The rule of English law in the English-speaking colonial world is at once obvious and puzzling. Along with language, the law anchored the Englishness of life in colonial America, At the same time, warring states and rival investors used law and diplomacy as weapons in their arsenals of global competition, and so the law of nations provided an unstable and frequently contested framework for exploration and settlement. The governance of struggling Atlantic settlements (especially before 1660) rose, fell, and was reconstructed with the various fortunes of each. In these early settlements there was much law-making, but law was perhaps negotiated as often as it was applied; local officials frequently adjusted English rules to local circumstances. The more historians investigate this world, the harder it is to be sure, exactly, how colonial law worked.Part 2, 1689-1732, appears in the Maryland Historical Magazine 109 (Spring 2014): 81-95:
This article examines why a perennial contest over the precise authority of English law was so central to the rule of law in early Maryland. Two new perspectives will help further this inquiry, which has long interested colonial historians generally and historians of Maryland in particular. The first is a heightened appreciation of the fact that early American legal history unfolded in distinct phases. The second is a recognition that the contest over English law in the colonies developed along different but overlapping dimensions, a political or rhetorical dimension and an operational dimension. This latter world of law was the reality of lawsuits, debt collection, inheritance, criminal prosecutions, judgments, and so on.
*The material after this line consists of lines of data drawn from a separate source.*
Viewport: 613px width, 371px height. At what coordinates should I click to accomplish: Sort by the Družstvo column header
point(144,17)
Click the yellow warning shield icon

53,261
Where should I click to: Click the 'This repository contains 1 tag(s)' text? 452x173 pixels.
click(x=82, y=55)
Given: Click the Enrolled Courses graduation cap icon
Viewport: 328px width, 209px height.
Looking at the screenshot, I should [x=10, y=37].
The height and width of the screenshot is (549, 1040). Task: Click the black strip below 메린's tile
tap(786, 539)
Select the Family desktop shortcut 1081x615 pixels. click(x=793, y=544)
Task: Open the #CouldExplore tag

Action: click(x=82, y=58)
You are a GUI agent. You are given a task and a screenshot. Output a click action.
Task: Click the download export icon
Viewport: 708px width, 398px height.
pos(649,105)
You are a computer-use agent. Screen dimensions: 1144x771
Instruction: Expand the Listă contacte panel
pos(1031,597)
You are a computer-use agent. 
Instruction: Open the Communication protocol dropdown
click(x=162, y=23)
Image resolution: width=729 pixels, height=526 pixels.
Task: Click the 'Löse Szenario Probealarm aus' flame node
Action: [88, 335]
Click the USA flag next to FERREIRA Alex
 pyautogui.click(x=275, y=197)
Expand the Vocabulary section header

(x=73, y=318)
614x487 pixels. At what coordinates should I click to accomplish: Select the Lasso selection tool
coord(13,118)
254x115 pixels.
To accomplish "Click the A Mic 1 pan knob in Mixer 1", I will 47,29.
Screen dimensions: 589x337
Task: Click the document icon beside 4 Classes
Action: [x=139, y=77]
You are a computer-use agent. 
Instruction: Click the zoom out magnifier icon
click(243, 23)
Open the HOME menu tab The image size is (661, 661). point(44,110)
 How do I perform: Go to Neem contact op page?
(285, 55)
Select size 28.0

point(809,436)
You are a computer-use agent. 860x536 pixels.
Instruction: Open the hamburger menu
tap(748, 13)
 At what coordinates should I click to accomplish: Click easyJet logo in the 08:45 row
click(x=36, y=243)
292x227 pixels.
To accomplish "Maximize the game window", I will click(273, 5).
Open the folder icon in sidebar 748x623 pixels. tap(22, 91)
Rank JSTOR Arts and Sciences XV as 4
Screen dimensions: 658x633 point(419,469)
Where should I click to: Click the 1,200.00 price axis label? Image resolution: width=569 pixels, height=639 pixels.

The first half of this essay, published in MdHM, 108 (2013): 393-409, explored the status of English law in colonial Maryland from the colony's beginnings to 1689. Despite heated rhetoric to the contrary, the central issue of contention for Marylanders was not the extension of specific rules of English law, but whether the proprietor and his judicial appointees should have the last word on the subject. Political flare-ups in the legislature notwithstanding, a stable legal reality developed in practice. Maryland law ruled in all legal proceedings. English law remained available in reserve for use as appropriate where Maryland law was silent. This practical solution prevailed against the impractical alternative sometimes advocated by the Lower House of the legislature, namely, requiring judges, by their oath of office, to apply English rules in any case where Maryland law was silent. The issue remained a highly emotional one, however, as English law continued to symbolize liberty as strongly as it had before, and any abridgment of it came even more strongly to epitomize tyranny during Maryland's years as a royal colony and during the restored proprietorship of Charles Calvert, the Fifth Baron of Baltimore. The resolution of the conflict was a subtle compromise that accommodated political realities as well as the intricacies of early Maryland law.